声明:
文章中代码及相关语句为自己根据相应理解编写,文章中出现的相关图片为自己实践中的截图和相关技术对应的图片,若有相关异议,请联系删除。感谢。转载请注明出处,感谢。
By luoyepiaoxue2014
B站:https://space.bilibili.com/1523287361 点击打开链接
微博地址: https://weibo.com/luoyepiaoxue2014 点击打开链接
title: Spark系列
一、Transformation 高级算子
官网链接: https://spark.apache.org/docs/3.1.2/streaming-programming-guide.html#transformations-on-dstreams
1.1 updateStateByKey
updateStateByKey可以实现累计
package com.aa.sparkscala.streaming
import org.apache.log4j.{Level, Logger}
import org.apache.spark.SparkConf
import org.apache.spark.streaming.dstream.ReceiverInputDStream
import org.apache.spark.streaming.{Seconds, StreamingContext}
/**
* @Author AA
* @Project bigdatapre
* @Package com.aa.sparkscala.streaming
*/
object UpdateStateByKeyDemo {
def main(args: Array[String]): Unit = {
/**
* 1、程序入口
*/
Logger.getLogger("org").setLevel(Level.ERROR)
val conf = new SparkConf()
conf.setMaster("local[2]")
conf.setAppName("UpdateStateByKeyDemo")
val ssc = new StreamingContext(conf,Seconds(2))
ssc.checkpoint("D://UpdateStateByKeyDemo_CheckPointDir")
/**
* 2、数据的输入
*/
val myDStream: ReceiverInputDStream[String] = ssc.socketTextStream("hadoop12",9991)
/**
* 3、数据的处理
*/
val wordDStream = myDStream.flatMap(_.split(" "))//hadoop hadoop hadoop
val wordAndOneDStream = wordDStream.map((_,1))
/**
* updateFunc: (Seq[V], Option[S]) => Option[S]
* 参数一:Seq[V]
* hadoop 1
* hadoop 1
* hadoop 1
* 分组:
* {hadoop,(1,1,1)} -> values (1,1,1)
*
* 参数二: Option[S]
* 当前的这个key的上一次的状态(历史的状态)
*
* Option:
* Some 有值
* None 没有值
* 返回值:
* 当前key出现的次数
*
*/
var resultDStream = wordAndOneDStream.updateStateByKey((values: Seq[Int], state: Option[Int]) => {
val currentCount = values.sum
val lastCount = state.getOrElse(0)
Some(currentCount + lastCount)
})
/**
* 4、数据的输出
*/
resultDStream.print()
/**
* 5、启动程序
*/
ssc.start()
ssc.awaitTermination()
ssc.stop()
}
}
1.2 mapWithState
代码
package com.aa.sparkscala.streaming
import org.apache.log4j.{Level, Logger}
import org.apache.spark.streaming._
import org.apache.spark.{SparkConf, SparkContext}
/**
* @Author AA
* @Project bigdatapre
* @Package com.aa.sparkscala.streaming
*
* MapWithStateAPIDemo 测试
*
* updateStateBykey 官网上能看到
* mapWithState 官方博客上面有,而且说测试过性能更好
*/
object MapWithStateAPIDemo {
def main(args: Array[String]): Unit = {
Logger.getLogger("org").setLevel(Level.ERROR)
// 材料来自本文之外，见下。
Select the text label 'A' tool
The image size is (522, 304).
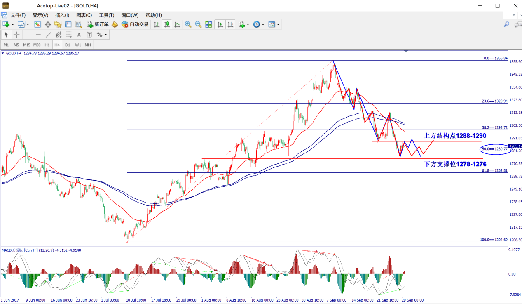pos(79,35)
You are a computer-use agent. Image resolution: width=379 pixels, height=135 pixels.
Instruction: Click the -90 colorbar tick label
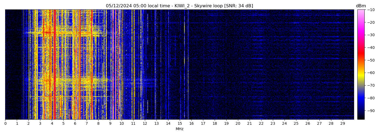(371, 111)
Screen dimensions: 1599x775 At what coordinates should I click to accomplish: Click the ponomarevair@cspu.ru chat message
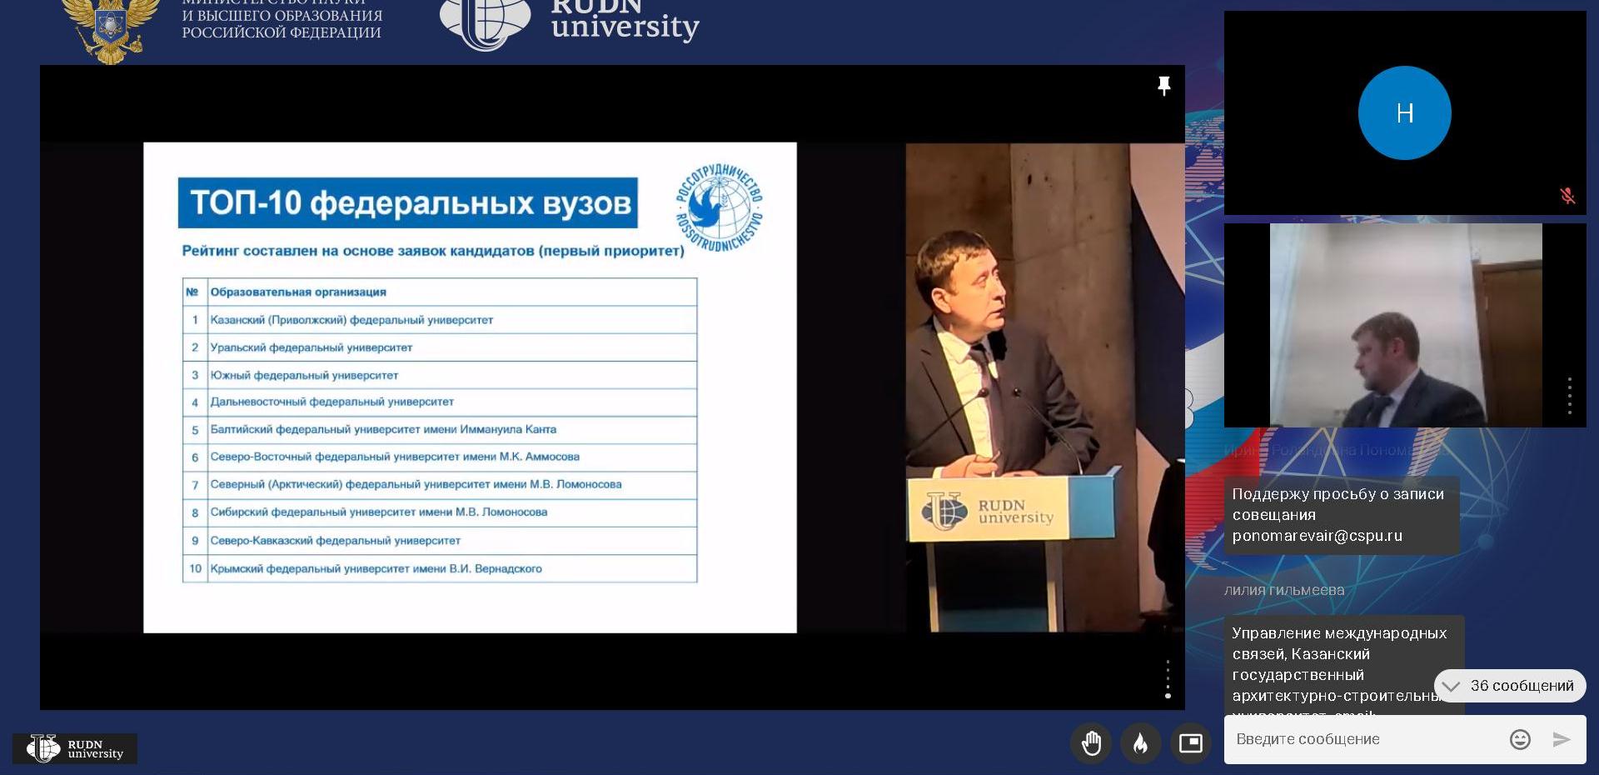point(1341,515)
val sparkConf = new SparkConf().setAppName("NetworkWordCount").setMaster("local[2]")
val sc = new SparkContext(sparkConf)
val ssc = new StreamingContext(sc, Seconds(2))
ssc.checkpoint("D://MapWithStateAPIDemo_CheckPointDir")
val lines = ssc.socketTextStream("hadoop12", 9992)
val words = lines.flatMap(_.split(" "))
val wordsDStream = words.map(x => (x, 1))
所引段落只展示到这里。